• Travail demandé:
Dans le texte sur le terrorisme, changez "sophistiquée" en "élaborée" et recopiez le passage qui va de "Je proposerais que" jusqu'à "l'acte des terroristes..." inclus.

Question du jour sur Europe 1 ce matin : "comment on s'organise aujourd'hui pour commettre des actes terroristes et réussir à déjouer tous les systèmes visant à lutter contre leurs réalisation ?"

Je voudrais aborder ce thème sous l'angle du suicide, en retournant la question ainsi : comment parvient t-on à faire d'un être humain l'instrument d'un pouvoir à la « logique apocalyptique »1, qui prône le suicide -comme moyen de conquête, en vue de l’instauration d’un nouveau monde- et comment un tel système, tel que DAECH actuellement, a t-il pu être mis en place en « recrutant » des individus prêts à servir leur cause –détruire le monde duquel ils sont issus2 –en se sacrifiant ?

Je proposerais que l'on qualifie le système DAECH comme une sorte d'"organisateur du suicide" à des fins héroïques du point de vue de ses "acteurs » (ceux qui commettent les actes terroristes-les « exécutants ») et à des fins de prise pouvoir, du point de vue des "organisateurs" et ce, de façon de plus en plus sophistiquée, avec des moyens psychologiques et financiers très importants-(ibid.art.precité). Nous reviendrons sur les moyens psychologiques par la suite, que nous devons absolument connaître, puisqu'ils sont au fondement des modalités de passage à l'acte des terroristes...

Comme nous l’avancions auparavant, les enjeux des « organisateurs » et des « acteurs », sur le terrain du terrorisme tels que nous le vivons actuellement dans le monde et en France, ne sont pas tout à fait de même nature.

En tant que psychologue, je m'intéresserai plus particulièrement à la psychologie des « acteurs », - en particulier, ceux issus de notre société occidentale, qui en s’engageant auprès des combattants du Djihad, se déclarent en guerre (sainte) contre les valeurs de cette société qui pourtant les a vu naître- avec une question fondamentale : comment un jeune élevé au sein de la République, qui est « supposé » avoir reçu des valeurs de liberté, fraternité et respect de l'autre (cf. note 2 - mes « réflexions » sur ce point), peut-il en venir à un tel désir de mort pour lui-même et pour autrui, dans une sorte de déni de la vie absolue– alors qu’elle est une valeur sacrée des sociétés desquelles ils sont issus ?

Plutôt que de déterminer dans l’après-coup, comment il agit, va agir - ce qui relève du travail des forces de police et des enquêteurs dès lors que les actes ont été commis-- il me paraît tout à fait important aujourd’hui de s’intéresser également aux ressorts psychologiques des acteurs, et de maintenir vivace une pensée distanciée qui nous recentre sur un point fondamental : qu’est-ce qui nous fait humain, versus qu’est-ce qui peut nous rendre barbare ?

• Lignes fournies:
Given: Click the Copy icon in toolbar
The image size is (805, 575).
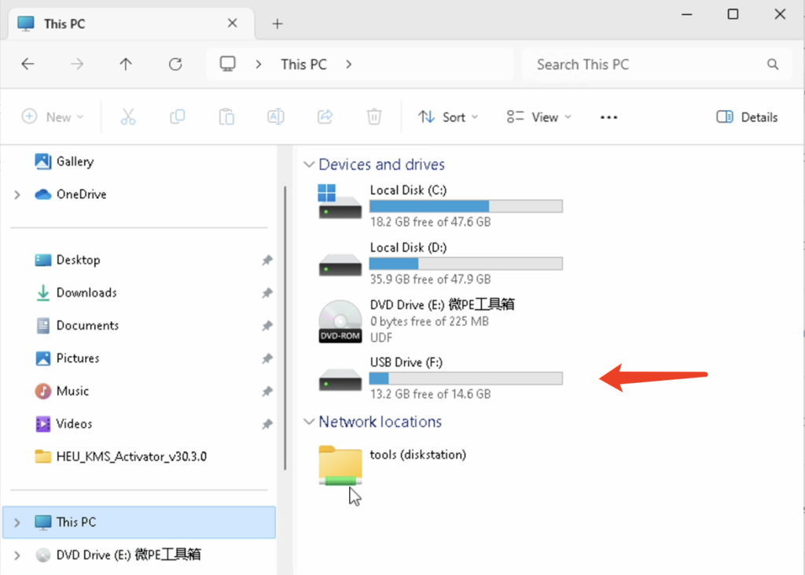Looking at the screenshot, I should click(178, 117).
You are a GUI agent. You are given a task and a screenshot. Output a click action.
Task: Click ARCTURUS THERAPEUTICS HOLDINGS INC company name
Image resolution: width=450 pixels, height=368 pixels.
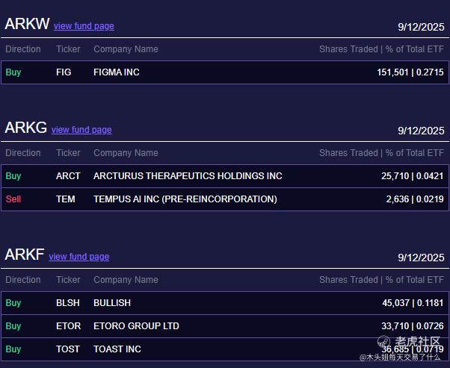188,176
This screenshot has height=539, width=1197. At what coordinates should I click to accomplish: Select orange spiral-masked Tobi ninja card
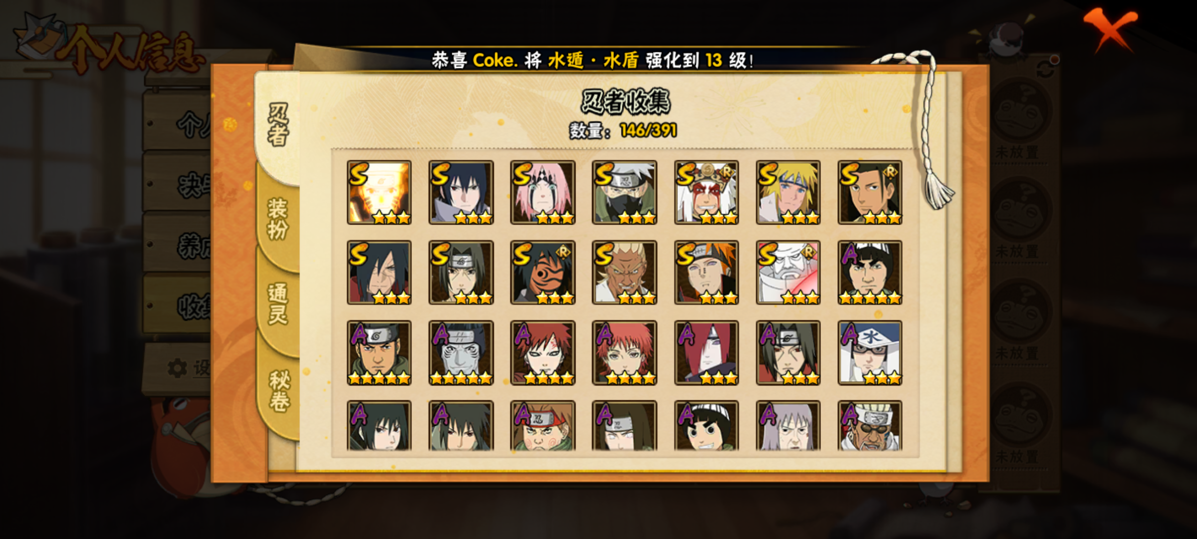[x=543, y=272]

• Résultat obtenu:
Je proposerais que l'on qualifie le système DAECH comme une sorte d'"organisateur du suicide" à des fins héroïques du point de vue de ses "acteurs » (ceux qui commettent les actes terroristes-les « exécutants ») et à des fins de prise pouvoir, du point de vue des "organisateurs" et ce, de façon de plus en plus élaborée, avec des moyens psychologiques et financiers très importants-(ibid.art.precité). Nous reviendrons sur les moyens psychologiques par la suite, que nous devons absolument connaître, puisqu'ils sont au fondement des modalités de passage à l'acte des terroristes...